India's "Viksit Bharat" and "Aatmanirbhar Bharat" ambitions for 2047 will require a workforce that is both large and job-ready. This depends on how effectively education and skilling systems align with industry demand. Industry estimates indicate employability at around 56%, reflecting a persistent gap between educational outcomes and workplace requirements. Our data highlights the scale of this challenge, with sectors such as manufacturing and engineering alone facing a shortfall of around 29 million skilled workers by 2030. At the same time, nearly 50% of the existing workforce will require reskilling, and over 90 million jobs are expected to be displaced by 2030 due to technological shifts. Bridging this gap requires stronger integration among education, skilling, and industry through work-based learning, faster curriculum alignment, and a direct link between training and employment outcomes, so that workforce growth translates into economic productivity.

Why scaling apprenticeship-led pathways can create job-ready talent and strengthen outcomes in sectors like construction, maintenance, and repair sectors such as construction, maintenance, and repair depend heavily on hands-on skills that are best acquired in real work environments. Apprenticeships provide a direct pathway by combining structured learning with on-the-job experience, allowing individuals to build job-ready capabilities from day one while earning, making participation more accessible and inclusive. This "earn while you learn" model plays an important role in workforce formalisation by bringing individuals into structured employment pathways and enabling sustained socio-economic upliftment.

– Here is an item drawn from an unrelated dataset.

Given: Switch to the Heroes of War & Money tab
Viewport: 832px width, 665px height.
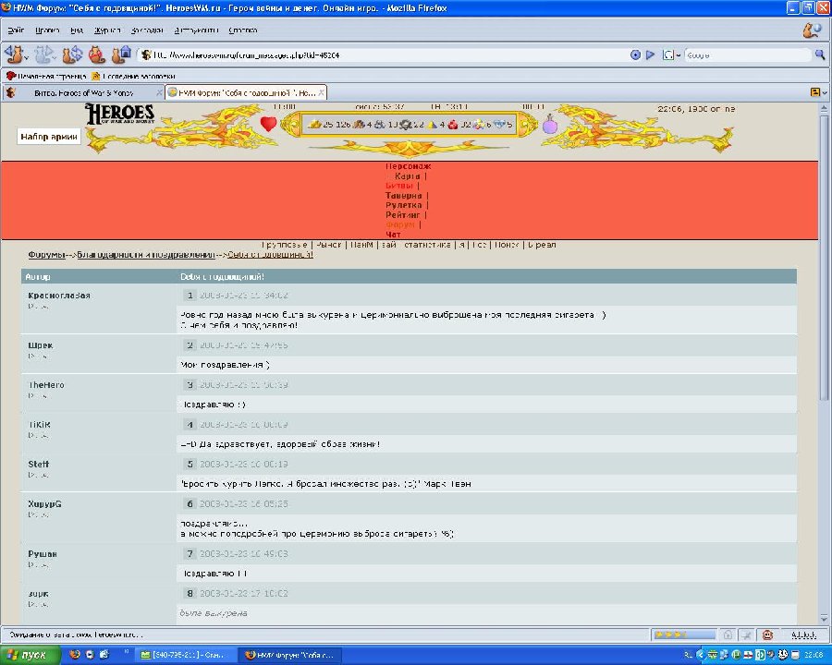Looking at the screenshot, I should coord(83,92).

Our data shows that a large proportion of apprentices transition into formal employment after completing training, with many continuing within the same organisation, reflecting strong alignment with industry demand. Apprenticeship models also deliver measurable business outcomes, including a reduction in hiring costs by up to 50%, a 10-25% improvement in retention, and productivity gains of 20-25%.

Scaling apprenticeship-led pathways can therefore create a reliable talent pipeline, strengthen workforce readiness, drive formalisation, and improve both employment outcomes and long-term economic mobility at scale.

Responses by Avinav Nigam, Co-founder at TERN Group

1. Why India's skilling ecosystem must shift focus from degrees to measurable learning outcomes

The gap isn't what degree someone holds; it is whether they can actually do the job. India's current system optimises for credential accumulation. Students chase degrees, employers filter by degrees, and training institutions optimise for pass rates. But credentials do not always translate into workplace capability. As per the India Skills Report 2025, only 54.81% of graduates are employable. That means 45% of these candidates hold degrees but lack the skills that employers need.

In the healthcare sector, this is clearly visible. A degree from one country does not predict clinical readiness in another country. What matters is this: can this nurse apply clinical reasoning under pressure? Can they communicate effectively with patients? Do they demonstrate patient safety orientation? Credentials tell us what someone studied; learning outcomes tell us what they can do.

The NITI Aayog working paper highlights that 76.6% of Class 3 students cannot read grade-appropriate text. They are progressing through school collecting credentials without foundational competence. By the time they reach workforce age, degrees signal completion, not capability. The shift NITI Aayog proposes is not radical; it is pragmatic - measure what people can do, not what certificates they accumulate.